Setelah membaca kisah rumah tangga Cassie Robinson yang diungkapkan melalui Huffingtonpost.com, saya semakin paham bahwa hal itu sangat mungkin terjadi. Dan jika sampai hal yang sama sampai terjadi, semoga kisah ini bisa membawamu pada keputusan yang tepat.

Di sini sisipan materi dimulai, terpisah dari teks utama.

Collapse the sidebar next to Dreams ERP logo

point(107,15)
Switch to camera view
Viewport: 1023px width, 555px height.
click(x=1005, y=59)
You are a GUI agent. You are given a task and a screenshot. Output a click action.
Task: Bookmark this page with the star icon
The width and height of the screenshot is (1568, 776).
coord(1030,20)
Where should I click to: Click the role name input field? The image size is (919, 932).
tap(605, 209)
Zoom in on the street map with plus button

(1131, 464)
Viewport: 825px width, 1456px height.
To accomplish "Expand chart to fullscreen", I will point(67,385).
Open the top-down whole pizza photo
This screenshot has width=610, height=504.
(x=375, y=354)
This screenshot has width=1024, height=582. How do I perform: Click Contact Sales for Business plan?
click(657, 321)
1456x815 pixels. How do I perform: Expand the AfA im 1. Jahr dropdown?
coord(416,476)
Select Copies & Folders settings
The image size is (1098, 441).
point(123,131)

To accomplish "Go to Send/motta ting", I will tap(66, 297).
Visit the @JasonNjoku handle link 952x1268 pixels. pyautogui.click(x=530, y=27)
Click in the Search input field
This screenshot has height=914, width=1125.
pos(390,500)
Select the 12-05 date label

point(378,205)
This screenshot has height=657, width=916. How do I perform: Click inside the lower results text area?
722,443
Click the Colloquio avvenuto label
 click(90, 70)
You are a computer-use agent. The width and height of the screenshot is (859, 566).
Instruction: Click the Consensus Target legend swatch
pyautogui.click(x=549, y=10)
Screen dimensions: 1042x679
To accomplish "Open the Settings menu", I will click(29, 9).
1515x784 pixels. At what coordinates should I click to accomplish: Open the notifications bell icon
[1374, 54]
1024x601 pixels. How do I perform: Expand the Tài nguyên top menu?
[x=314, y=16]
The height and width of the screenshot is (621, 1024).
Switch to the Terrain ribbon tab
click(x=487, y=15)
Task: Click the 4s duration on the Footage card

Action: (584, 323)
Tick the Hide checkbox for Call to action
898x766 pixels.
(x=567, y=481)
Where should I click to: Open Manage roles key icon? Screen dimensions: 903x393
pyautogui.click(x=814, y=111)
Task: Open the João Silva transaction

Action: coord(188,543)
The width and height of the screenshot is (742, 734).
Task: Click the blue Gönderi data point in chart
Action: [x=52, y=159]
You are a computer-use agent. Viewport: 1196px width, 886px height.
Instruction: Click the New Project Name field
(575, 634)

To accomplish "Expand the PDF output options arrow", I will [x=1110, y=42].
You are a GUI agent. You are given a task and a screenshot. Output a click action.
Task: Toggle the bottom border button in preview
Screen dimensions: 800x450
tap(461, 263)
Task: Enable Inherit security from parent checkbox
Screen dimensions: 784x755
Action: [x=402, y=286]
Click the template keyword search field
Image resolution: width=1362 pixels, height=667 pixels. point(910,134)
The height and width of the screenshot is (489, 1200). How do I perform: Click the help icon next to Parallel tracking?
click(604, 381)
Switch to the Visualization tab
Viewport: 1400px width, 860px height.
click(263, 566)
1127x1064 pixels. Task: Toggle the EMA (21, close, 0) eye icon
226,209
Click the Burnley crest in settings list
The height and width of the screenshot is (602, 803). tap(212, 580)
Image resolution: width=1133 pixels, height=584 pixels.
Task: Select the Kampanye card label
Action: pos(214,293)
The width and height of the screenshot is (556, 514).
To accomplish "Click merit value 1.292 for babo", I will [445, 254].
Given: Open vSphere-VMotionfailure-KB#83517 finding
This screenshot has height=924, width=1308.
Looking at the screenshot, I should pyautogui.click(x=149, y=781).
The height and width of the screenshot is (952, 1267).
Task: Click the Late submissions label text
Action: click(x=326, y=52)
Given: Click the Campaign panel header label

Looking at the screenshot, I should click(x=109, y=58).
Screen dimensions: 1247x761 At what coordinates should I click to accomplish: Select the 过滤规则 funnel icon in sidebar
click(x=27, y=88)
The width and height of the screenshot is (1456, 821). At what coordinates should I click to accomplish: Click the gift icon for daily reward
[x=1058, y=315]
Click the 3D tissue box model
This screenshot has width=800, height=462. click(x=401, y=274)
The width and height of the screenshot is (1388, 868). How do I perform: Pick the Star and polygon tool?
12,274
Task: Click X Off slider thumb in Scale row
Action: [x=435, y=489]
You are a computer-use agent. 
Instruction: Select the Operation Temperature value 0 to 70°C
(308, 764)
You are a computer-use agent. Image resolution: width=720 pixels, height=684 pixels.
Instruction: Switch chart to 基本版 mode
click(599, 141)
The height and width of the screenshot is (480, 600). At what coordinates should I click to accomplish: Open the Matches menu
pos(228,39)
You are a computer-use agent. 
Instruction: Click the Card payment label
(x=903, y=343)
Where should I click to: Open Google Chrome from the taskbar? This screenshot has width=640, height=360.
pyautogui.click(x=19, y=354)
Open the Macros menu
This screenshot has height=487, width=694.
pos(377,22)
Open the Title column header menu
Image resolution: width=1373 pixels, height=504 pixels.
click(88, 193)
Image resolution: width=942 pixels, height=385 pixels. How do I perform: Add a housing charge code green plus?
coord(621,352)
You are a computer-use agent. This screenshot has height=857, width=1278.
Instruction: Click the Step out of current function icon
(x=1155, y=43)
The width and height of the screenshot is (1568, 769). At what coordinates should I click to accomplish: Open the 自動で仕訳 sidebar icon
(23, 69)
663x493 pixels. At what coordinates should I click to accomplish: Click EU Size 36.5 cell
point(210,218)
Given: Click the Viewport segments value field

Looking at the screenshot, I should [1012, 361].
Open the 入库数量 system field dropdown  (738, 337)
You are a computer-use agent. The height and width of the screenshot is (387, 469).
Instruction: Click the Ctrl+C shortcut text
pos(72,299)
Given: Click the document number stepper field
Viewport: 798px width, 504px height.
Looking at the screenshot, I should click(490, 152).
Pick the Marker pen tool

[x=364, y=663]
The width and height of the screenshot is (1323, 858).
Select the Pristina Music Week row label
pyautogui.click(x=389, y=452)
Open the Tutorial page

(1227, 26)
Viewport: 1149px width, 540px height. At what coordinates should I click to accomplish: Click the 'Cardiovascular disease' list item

Setahun lalu, saat saya rasa semuanya sempurna
Advertisement
Saya Cassie Robinson, ibu dari 2 orang putra. Setahun yang lalu saya memiliki segalanya, dua orang putra yang tampan, rumah yang indah, dan suami sekaligus ayah yang baik hati untuk anak-anak. Saya juga mampu mengatur segala keperluan rumah tangga. Meski begitu, ada satu hal yang tidak dapat dipungkiri, saya merasa ada yang salah dengan pernikahan yang saya jalani. Mengapa saya selalu merasa kesepian dan tidak bahagia?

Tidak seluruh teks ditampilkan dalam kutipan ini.